BRADYKININ-INDUCED CONTRACTION OF HUMAN PERIPHERAL AIRWAYS MEDIATED BY BOTH BRADYKININ BETA(2) AND THROMBOXANE PROSTANOID RECEPTORS

Bradykinin (BK) induces bronchoconstriction in asthmatic but not in normal individuals. Studies in vivo in the human suggest that BK causes cholinergic nerve activation, release of prostanoids, and local axon reflexes with release of tachykinins in the airways. To determine the mechanisms of BK-induced airway narrowing, we investigated the effects of epithelium removal, inhibition of the enzymes neutral endopeptidase (NEP) and cyclooxygenase, and blockade of neural conductance with tetrodotoxin (TTX) on BK-induced responses of human isolated peripheral airways. Responses to BK were recorded from airways with spontaneous intrinsic tone and from airways precontracted with methacholine. Furthermore, we measured the BK-induced release of the prostanoids PGE(2), PGl(2), and TXA(2) from airways with and without epithelium in the absence and presence of indomethacin by radioimmunoassay. Finally, we examined the effect of the bradykinin beta(2) receptor antagonist Hoe 140 and the thromboxane prostanoid (TP) receptor blocking drug GR32191 on BK-induced responses.
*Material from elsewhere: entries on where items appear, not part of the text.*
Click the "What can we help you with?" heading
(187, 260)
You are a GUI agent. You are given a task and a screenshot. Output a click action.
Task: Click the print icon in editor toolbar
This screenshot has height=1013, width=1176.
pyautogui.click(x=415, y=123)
BK contracted intact and epithelium-denuded airways with spontaneous intrinsic tone, whereas precontracted airways either relaxed or contracted to BK. Removal of the epithelium increased the sensitivity to BK sevenfold without changing the direction of the response. The NEP inhibitor phosphoramidon tended to increase the sensitivity to BK (NS) and did not change the direction of the response. Both contractile and relaxation responses to BK and the release of the prostanoids PGE(2), PGl(2), and TXA(2) by the airway tissues were largely inhibited by indomethacin, whereas TTX had no effect. PGE(2), PGl(2), and TXA(2) were released by both intact and epithelium-denuded airways. BK-induced responses were antagonized by both Hoe 140 and GR32191. It is concluded that BK is a potent constrictor of human peripheral airways, especially in the absence of epithelium. Involvement of local axon reflexes with release of tachykinins could not be demonstrated. The effect of BK on human airway smooth muscle is mediated via the beta(2) receptor and involves the release of prostanoids that contract airways via the TP receptor.